The initiative has been endorsed by the state’s Roman Catholic hierarchy and a host of Religious Right groups, including the Alliance Defense Fund and the Becket Fund for Religious Liberty.

Former governor Bush must also be happy that the amendment is headed to the ballot. Although he has kept his role low-key, a statement on his Foundation for Florida’s Future Facebook page said, “Amendment 7 is not about vouchers. It is about providing Floridians high-quality public services (social, healthcare, and education), irrespective of the provider’s religious affiliation.”

Opponents of the constitutional change argue that it is a radical step. The new language not only erases the ban on taxpayer funding of sectarian groups, it creates an affirmative right for religious groups to secure government funding.

In pushing for the change, advocates have argued that the current provision is discriminatory, and some have even contended that it’s the result of anti-Catholic bias. In fact, Florida’s church-state provisions arose out of desire for a strong and well-funded public school system.

Hans Johnson, a political consultant, and David K. Johnson, an associate professor of history at the University of South Florida, have written that the historical evidence shows that Florida’s no-aid amendment was the result of the state’s effort to improve public schools, not anti-Catholic animus. (See “Snow Job in the Sunshine State,” September 2011 Church & State.)

Religious leaders in Florida who support church-state separation have pointed out that a provision that curtails taxpayer funding to all religions can hardly be discriminatory. In fact, the provision treats all religious groups exactly the same.

Houses of worship are free to open schools, but they are expected to pay for them with privately raised funds. None are given access to the public fisc.

Many religious leaders, recognizing this fact, signed on to the lawsuit. The lead plaintiff in the case was Rabbi Merrill Shapiro, rabbi of Temple Shalom in Deltona and president of the Board of Trustees of Americans United. In addition to Shapiro, two other clergy affiliated with Americans United joined the suit – the Rev. Harry Parrott of Clay County, who is a retired Baptist minister, and the Rev. Harold Brockus of St. Petersburg, a retired pastor of a Pinellas Park congregation affiliated with the Presbyterian Church USA and the United Church of Christ.

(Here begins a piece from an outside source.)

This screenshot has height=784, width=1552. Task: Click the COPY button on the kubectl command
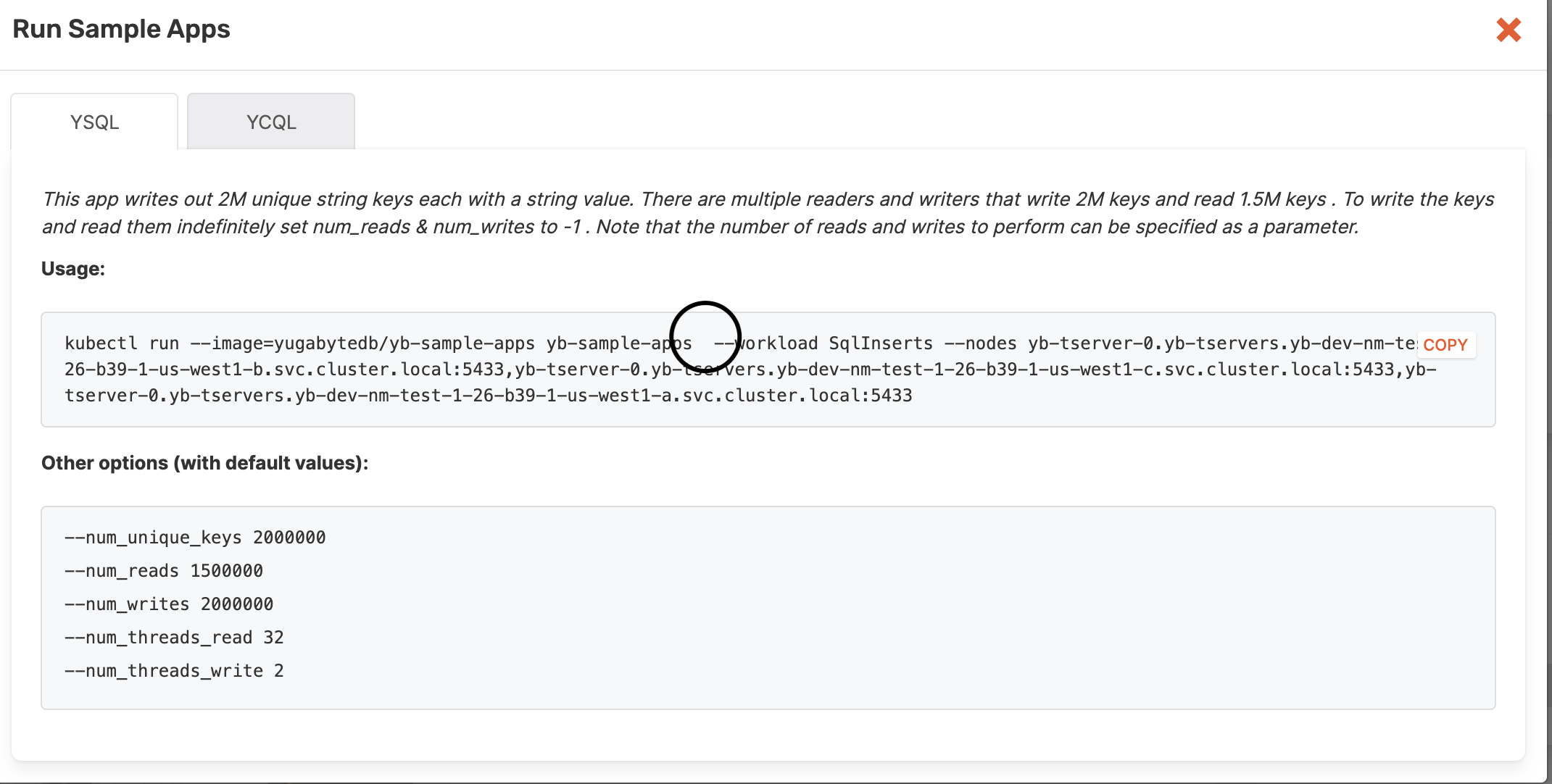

Other clergy who signed on include the Rev. Kent Siladi of Rockledge, who is the Conference Minister for the Florida Conference of the United Church of Christ; Rabbi Jack Romberg of Temple Israel in Tallahassee and the Rev. Bobby Musengwa, pastor of Maximo Presbyterian Church in St. Petersburg.

Leaders in the Florida Education Association, Florida School Boards Association and Florida Association of School Administrators also served as plaintiffs.

Several organizations joined with Americans United in filing the lawsuit, including the ACLU Program on Freedom of Religion and Belief, the ACLU Foundation of Florida, the Anti-Defamation League, the Florida Education Association and the National Education Association.

Americans United Associate Legal Director Alex J. Luchenitser, in consultation with AU Legal Director Ayesha N. Khan, assisted in preparation of the legal papers in the case. Attorney Ronald G. Meyer of Meyer, Brooks, Demma and Blohm in Tallahassee served as lead counsel.

Now that final ballot language has been approved, advocates of church-state separation will work together with allies to educate Floridians about this issue. Civil liberties activists and public school supporters will spread the word that this isn’t a minor change. They will educate voters that if Amendment 8 passes, it will demolish the church-state wall in Florida’s Constitution and open wide the door to taxpayer funding of religion.

“Florida’s constitution contains excellent language that protects citizens’ right to contribute our hard-earned money only to the religious institutions of our free choice,” said Shapiro. “Amendment 8 takes that right away from us and lets politicians make that decision instead.”

“It’s imperative,” Shapiro added, “that voters understand what’s at stake here. The future of religious liberty is on the line, and Floridians need to know it.”